Podría citar muchos ejemplos: el profesor egipcio Abu Zaid argumentó en el circuito académico de la universidad Al Azhar (una de las más prestigiosas del El Cairo), que el Corán podía y debía ser interpretado como un texto literario más, en base a la filología y a la crítica literaria. Condenado por apostasía, se vio obligado a exiliarse en Holanda en 1996. Taha Huseyn, fue perseguido y calificado de kafir (infiel) dado que en una de sus obras defendió que la llamada poesía preislámica en realidad era contemporánea al Islam, asimismo se le tacho de colaboracionista con el extranjero. El ulema ‘Ali ‘Abd al-Ráziq manifestó en El Islam y los fundamentos del poder (1925) la necesidad de separar el poder y la religión y de adaptar y flexibilizar la Sharía, la cual debía estar al servicio de un buen gobierno y no al revés. Lo suyo fue difícil, le inhabilitaron para todo cargo.

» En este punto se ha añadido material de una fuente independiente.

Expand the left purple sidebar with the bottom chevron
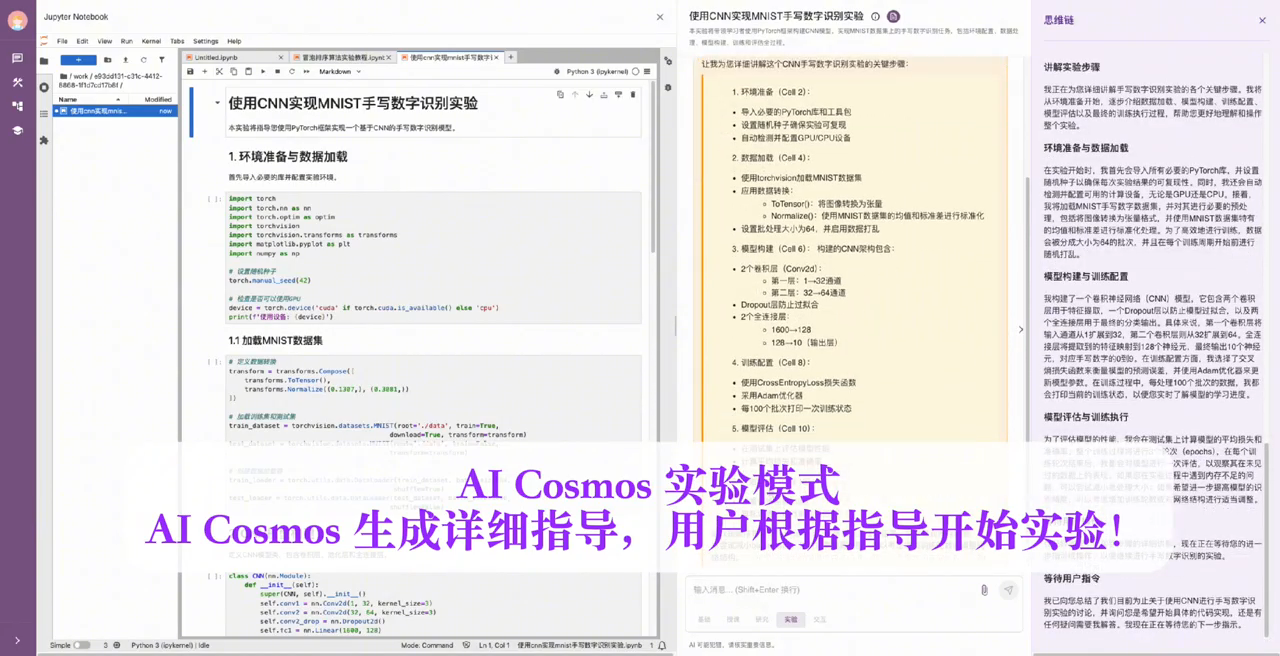Viewport: 1280px width, 656px height. (x=17, y=640)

Sí, lo tenemos difícil, y Afganistán es la prueba viviente de todas estas líneas. La racionalidad nunca ha tenido buena fama. Al parecer es una dama, una figura femenina, una mujer helénica con poder. Y los musulmanes al parecer no llevamos muy bien la relación entre mujer y poder político: automáticamente, las tripas se arrugan y emerge la diabólica imagen de Al-Uzza, Al-Lat y Menat, diosas preislámicas talladas en piedra que ostentaban el recinto de La Meca. Democracia y racionalidad son sinónimos de esa época pagana simbolizada por la imagen del poder femenino. La Jahiliyyah más que entenderla como época preislámica o como se ha solido traducir, “época de la ignorancia”, es algo muy vivo y presente en cada uno de los creyentes que impide la superación de sí mismo, es decir, la superación de la sumisión para abrir caminos al ‘aql (razón).

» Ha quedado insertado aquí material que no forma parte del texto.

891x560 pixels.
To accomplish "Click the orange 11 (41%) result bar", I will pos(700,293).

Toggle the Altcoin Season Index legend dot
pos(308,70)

El fracaso de Afganistán no es tanto el fracaso de los afganos, sino de todos los que han penetrado un territorio creyendo que era suficiente con abrir la Declaración de los Derechos Humanos. No, no es suficiente. No lo es en una sociedad en la que los talibanes, que más que enemigos de los infieles, son enemigos de la democracia y de la libertad de pensamiento, probablemente siempre habían seguido allí. En los último 20 años no se habían ido a ninguna parte.
Escuchaba ayer a una periodista afgana hablar sobre el miedo que sentía de volver a vivir bajo el régimen Talibán, ella y tantas otras personas atrincheradas en sus casas o protagonizando esa estampida hacia el aeropuerto que nos deja mudos. Ahí es donde podemos darnos cuenta de que perder la libertad de pensamiento, perder nuestra capacidad filosófica íntima, no es una cuestión de ideas abstractas, sino a fin de cuentas nuestra vida en el sentido más radical.

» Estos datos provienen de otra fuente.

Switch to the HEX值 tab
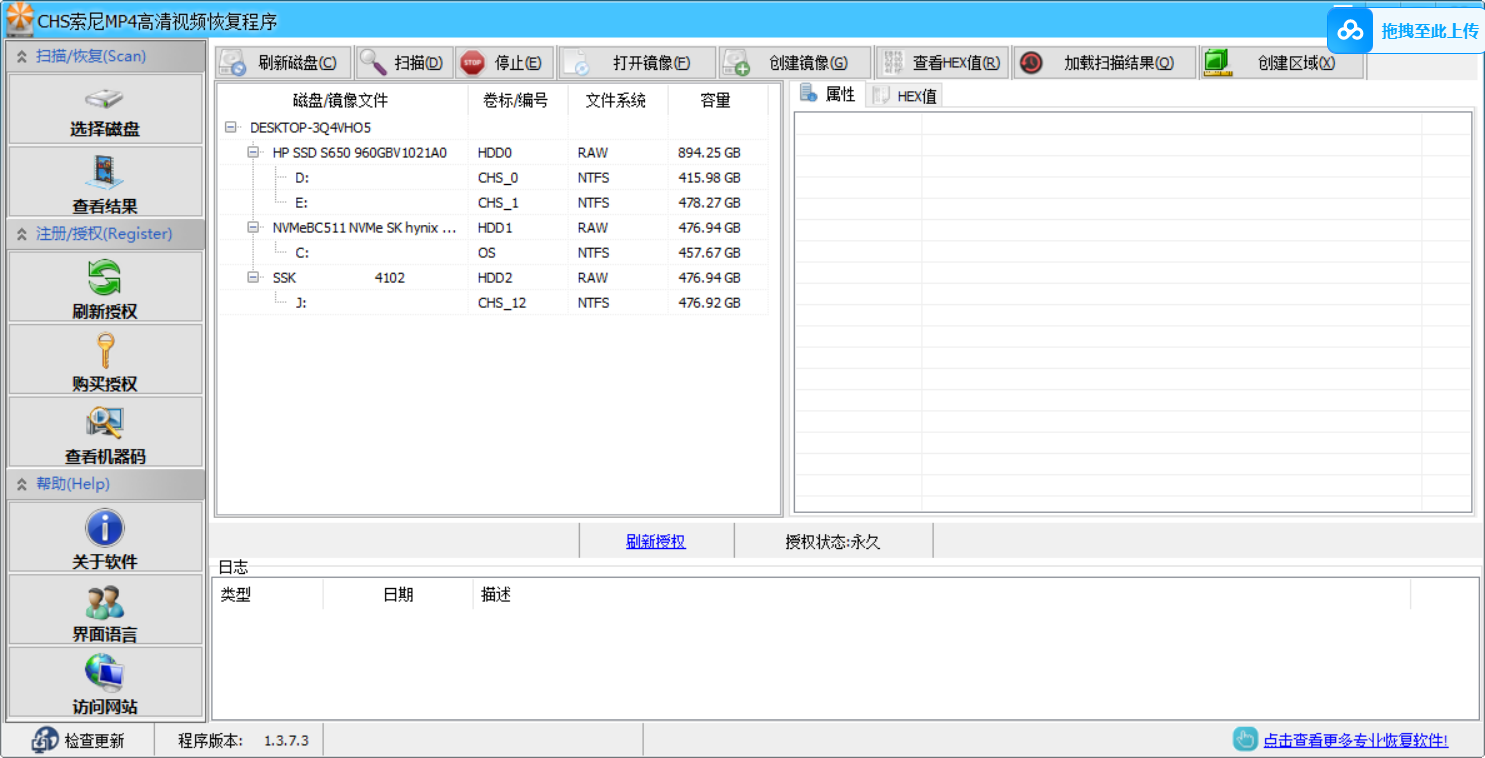1485x758 pixels. [x=905, y=96]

Hay algo que en el imaginario de muchas personas ha empezado a germinar y creo que es importante insistir en ello si pretendemos entender algo: Afganistán no va a pasar a ser una democracia libre con los derechos garantizados a ser un estado de terror gobernado bajo extremistas. La historia de la humanidad no se puede explicar en estos términos de blanco y negro. Igual que la Revolución francesa no se labró en 20 años, más bien en siglos de luchas, represalias, regresiones, futuribles, muertes y sangre… ¿acaso iba a ser diferente para los musulmanes? Creo que si estos años han servido para algo en Afganistán se verá a partir de ahora, no mientras las potencias extranjeras estaban ahí, sino que el calibre que medirá a los afganos y a las afganas en relación con este tiempo de futuribles que han vivido, empieza más que nunca hoy.